START Data for review

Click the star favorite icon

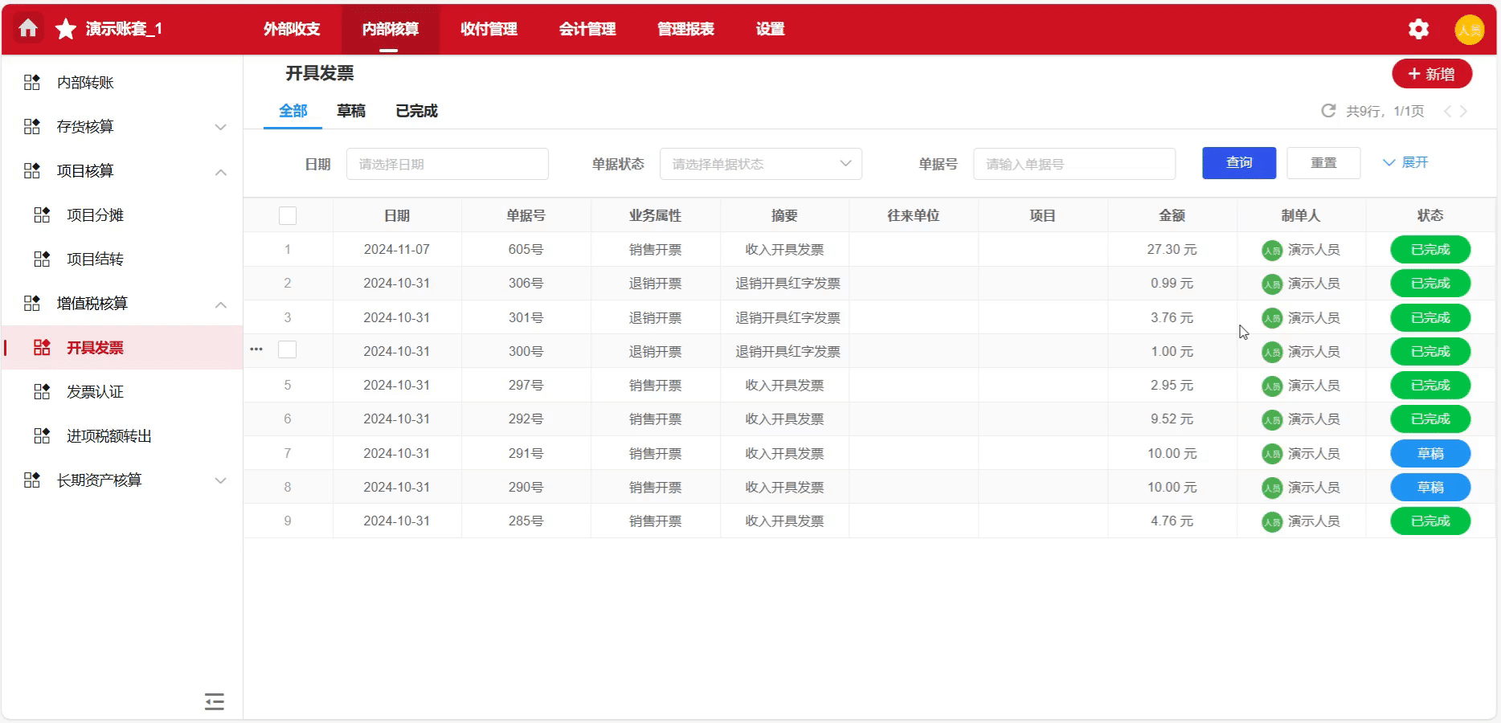(x=65, y=30)
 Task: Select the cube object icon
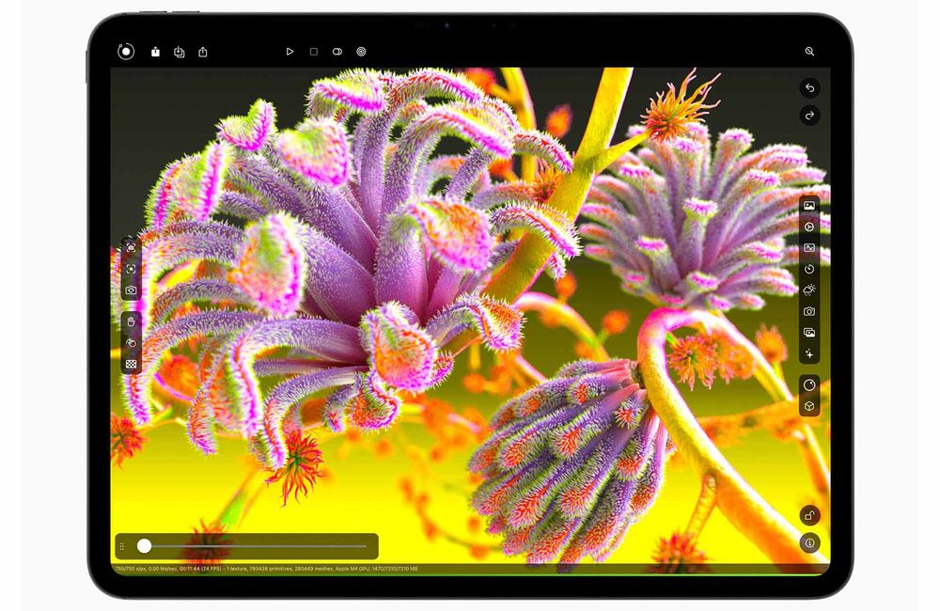tap(809, 406)
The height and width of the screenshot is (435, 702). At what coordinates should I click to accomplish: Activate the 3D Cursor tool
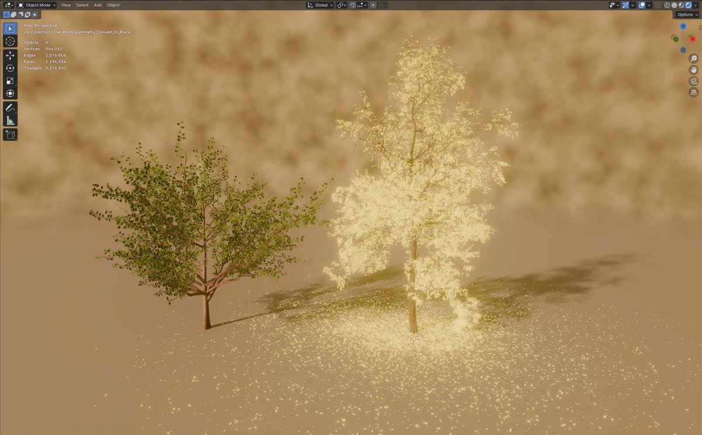9,41
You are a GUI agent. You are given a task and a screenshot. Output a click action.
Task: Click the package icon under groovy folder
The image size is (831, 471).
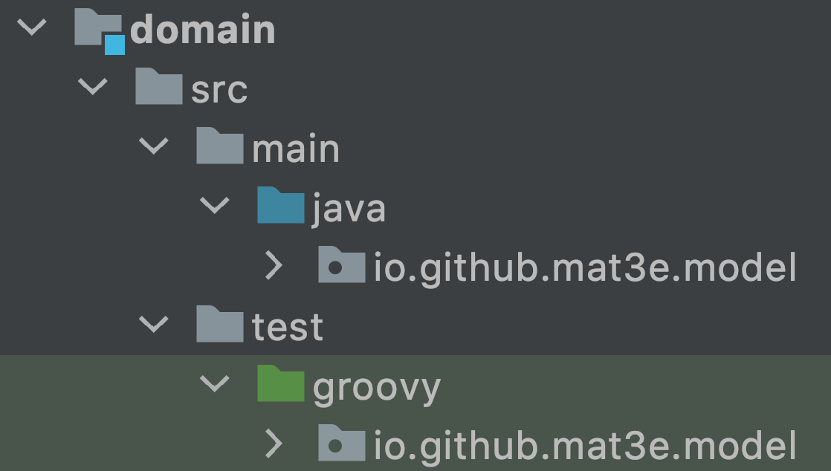tap(341, 445)
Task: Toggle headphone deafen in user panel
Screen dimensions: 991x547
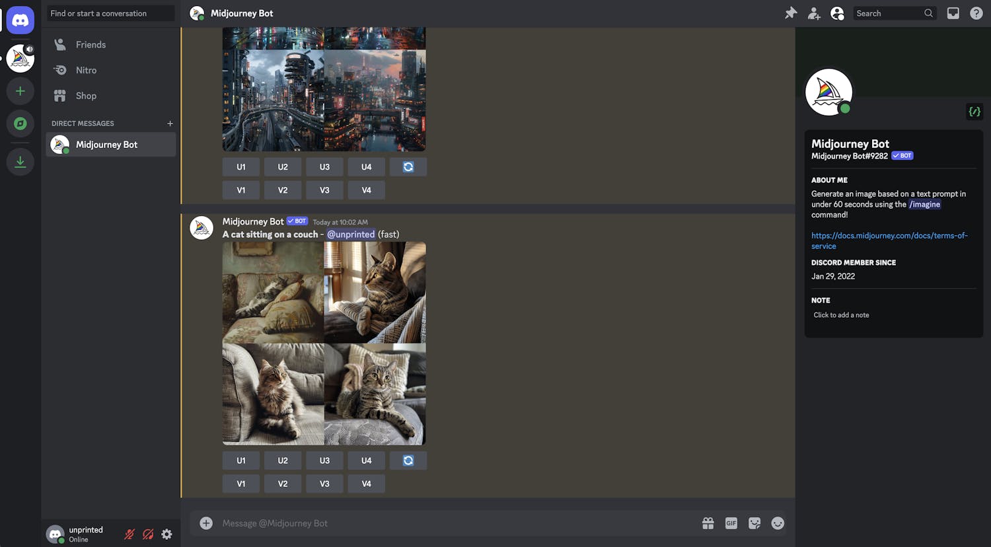Action: (148, 534)
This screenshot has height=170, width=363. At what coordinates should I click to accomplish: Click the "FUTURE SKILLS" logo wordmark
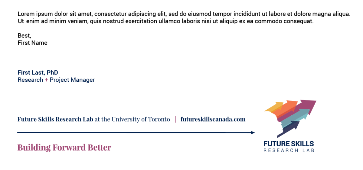pyautogui.click(x=289, y=144)
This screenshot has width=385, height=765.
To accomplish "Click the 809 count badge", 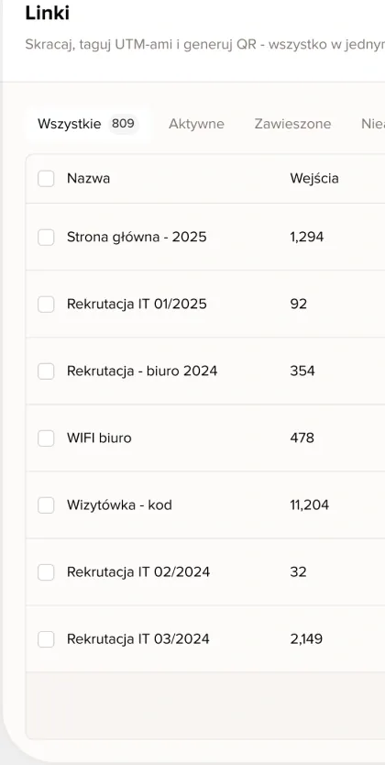I will (x=123, y=124).
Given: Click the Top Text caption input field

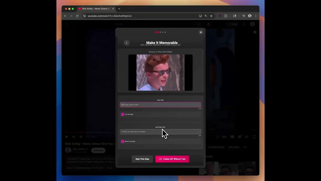Looking at the screenshot, I should tap(160, 105).
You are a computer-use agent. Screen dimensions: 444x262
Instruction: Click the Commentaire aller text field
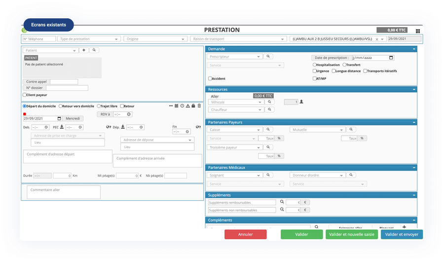pyautogui.click(x=63, y=192)
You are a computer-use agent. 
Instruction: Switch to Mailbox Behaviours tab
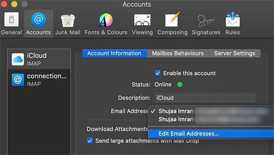[178, 53]
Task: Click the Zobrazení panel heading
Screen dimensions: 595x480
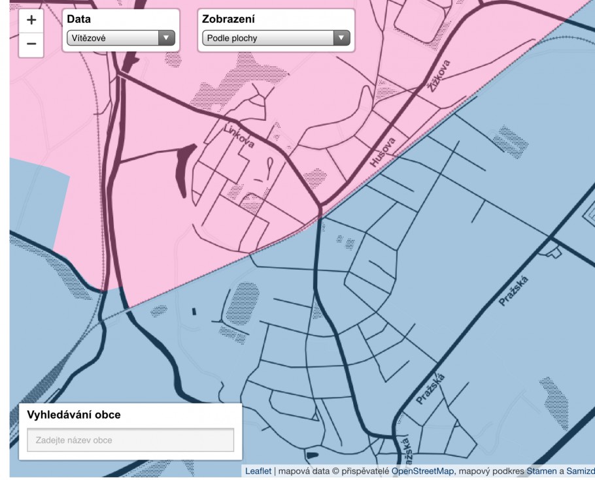Action: [229, 20]
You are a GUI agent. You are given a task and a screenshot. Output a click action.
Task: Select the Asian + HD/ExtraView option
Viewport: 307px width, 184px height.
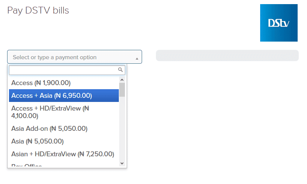click(x=63, y=154)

END Data for review

What you are asked to do: Identify all lines in the records above with the word "agent".

Result for this task:
You are a GUI agent. You are given a task and a screenshot. Output a click action.
You are a computer-use agent. Screen dimensions: 444x262
You are a computer-use agent. 
You are a GUI agent. You are given a task and a screenshot. Output a click action.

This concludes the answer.